Carolyn Simmons is a self-proclaimed gypsy, never settling anywhere long enough to put down roots. Something about Lonesome Bend calls to the side of her that wants to belong. She’d be happy to stay there forever, but there’s one hitch – Brody. It’s hard to avoid the tall, brooding cowboy, especially when her best friend is married to his brother. The more time Carolyn spends near Brody, the harder it is to resist the magnetic pull between him. As Brody opens up and shows that he’s changed his colors from the man she knew before, Carolyn finds herself falling in love with him all over again. Hopefully this time her trust won’t be mislaid.
Over the course of the books, Brody has grown into a mysterious and interesting character. He’s got flaws he’s not afraid to hide and wounds that give him an unexpected depth and sympathy. He doesn’t muck about when it comes to what he says or does. Brody epitomizes what I want to see in cowboy heroes. The dynamics of the relationship between Brody and his brother allow for a lot of great interaction and tension. Having your mirror image there to verbalize your fears and hopes is a great way for a character to grow and develop.

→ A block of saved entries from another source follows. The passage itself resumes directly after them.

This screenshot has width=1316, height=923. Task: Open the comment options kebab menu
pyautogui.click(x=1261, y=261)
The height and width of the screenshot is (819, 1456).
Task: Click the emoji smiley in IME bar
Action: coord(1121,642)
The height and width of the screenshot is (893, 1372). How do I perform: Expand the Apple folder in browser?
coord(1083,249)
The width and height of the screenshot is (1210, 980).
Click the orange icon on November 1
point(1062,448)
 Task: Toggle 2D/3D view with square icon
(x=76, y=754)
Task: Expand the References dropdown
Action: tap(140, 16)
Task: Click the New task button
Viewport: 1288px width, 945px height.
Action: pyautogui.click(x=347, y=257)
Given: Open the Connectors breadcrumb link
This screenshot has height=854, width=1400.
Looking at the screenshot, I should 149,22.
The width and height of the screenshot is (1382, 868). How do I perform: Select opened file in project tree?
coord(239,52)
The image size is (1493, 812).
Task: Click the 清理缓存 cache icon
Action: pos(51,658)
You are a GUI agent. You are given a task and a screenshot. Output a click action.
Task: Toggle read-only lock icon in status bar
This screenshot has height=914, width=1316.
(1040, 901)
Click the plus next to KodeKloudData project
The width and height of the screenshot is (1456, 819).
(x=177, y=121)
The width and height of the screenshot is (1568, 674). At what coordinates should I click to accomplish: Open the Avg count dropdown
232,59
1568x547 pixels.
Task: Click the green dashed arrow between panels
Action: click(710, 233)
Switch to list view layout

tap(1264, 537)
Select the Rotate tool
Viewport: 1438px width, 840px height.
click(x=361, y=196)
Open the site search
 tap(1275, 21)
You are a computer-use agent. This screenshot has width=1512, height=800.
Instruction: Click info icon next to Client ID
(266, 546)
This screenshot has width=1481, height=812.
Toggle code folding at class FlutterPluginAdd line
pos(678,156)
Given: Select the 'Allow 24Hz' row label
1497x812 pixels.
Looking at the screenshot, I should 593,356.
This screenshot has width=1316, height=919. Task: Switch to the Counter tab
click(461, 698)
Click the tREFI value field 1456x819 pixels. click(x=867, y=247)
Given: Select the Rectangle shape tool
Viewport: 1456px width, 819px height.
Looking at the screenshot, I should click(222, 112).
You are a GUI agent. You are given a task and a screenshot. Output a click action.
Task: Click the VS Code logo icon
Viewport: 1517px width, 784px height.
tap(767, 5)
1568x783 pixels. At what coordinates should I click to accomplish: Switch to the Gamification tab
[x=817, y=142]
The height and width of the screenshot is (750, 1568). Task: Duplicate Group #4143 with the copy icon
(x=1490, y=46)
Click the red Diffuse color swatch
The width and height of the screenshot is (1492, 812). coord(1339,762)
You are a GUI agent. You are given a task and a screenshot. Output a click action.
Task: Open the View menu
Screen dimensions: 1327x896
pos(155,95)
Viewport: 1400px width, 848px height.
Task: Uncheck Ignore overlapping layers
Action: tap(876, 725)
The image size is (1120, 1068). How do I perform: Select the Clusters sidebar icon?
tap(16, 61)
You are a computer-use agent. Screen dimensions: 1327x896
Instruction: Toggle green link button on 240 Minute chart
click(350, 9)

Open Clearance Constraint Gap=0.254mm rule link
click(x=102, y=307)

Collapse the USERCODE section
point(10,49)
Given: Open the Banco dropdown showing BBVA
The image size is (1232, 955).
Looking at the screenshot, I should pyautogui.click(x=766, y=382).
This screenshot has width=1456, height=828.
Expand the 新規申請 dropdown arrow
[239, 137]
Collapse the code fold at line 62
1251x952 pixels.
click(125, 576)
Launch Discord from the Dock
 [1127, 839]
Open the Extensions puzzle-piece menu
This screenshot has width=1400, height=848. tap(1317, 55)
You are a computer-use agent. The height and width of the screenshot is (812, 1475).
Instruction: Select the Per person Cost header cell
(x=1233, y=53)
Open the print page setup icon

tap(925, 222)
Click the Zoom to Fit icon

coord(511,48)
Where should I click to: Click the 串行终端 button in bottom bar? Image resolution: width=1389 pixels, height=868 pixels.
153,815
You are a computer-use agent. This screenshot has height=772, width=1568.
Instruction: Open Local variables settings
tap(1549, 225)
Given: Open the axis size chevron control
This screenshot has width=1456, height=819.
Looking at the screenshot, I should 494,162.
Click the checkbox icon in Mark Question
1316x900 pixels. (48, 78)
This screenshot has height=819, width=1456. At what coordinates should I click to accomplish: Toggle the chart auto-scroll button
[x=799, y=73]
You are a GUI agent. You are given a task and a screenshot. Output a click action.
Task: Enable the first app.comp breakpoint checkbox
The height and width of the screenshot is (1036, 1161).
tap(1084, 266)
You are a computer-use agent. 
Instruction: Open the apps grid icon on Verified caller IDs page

Carolyn is a fun heroine. She’s dynamic and interesting, but, like Brody, she has flaws and wounds. My favorite part of her as a character is the “hobby” she has of making artistic clothing. The sexual tension between Carolyn and Brody helps move the story along and forces them to face some of their personal demons.
I enjoy all of Miller’s books. I love a good cowboy story, but most of this Creed trilogy has felt flat to me. I like them, but they weren’t terribly original or full of the tension I like to see in Miller’s stories. This one, however, was the best of the three. There was an added depth to this novel that often comes with the last in a trilogy. The author knew the characters well enough to write an insightful end to a decent series.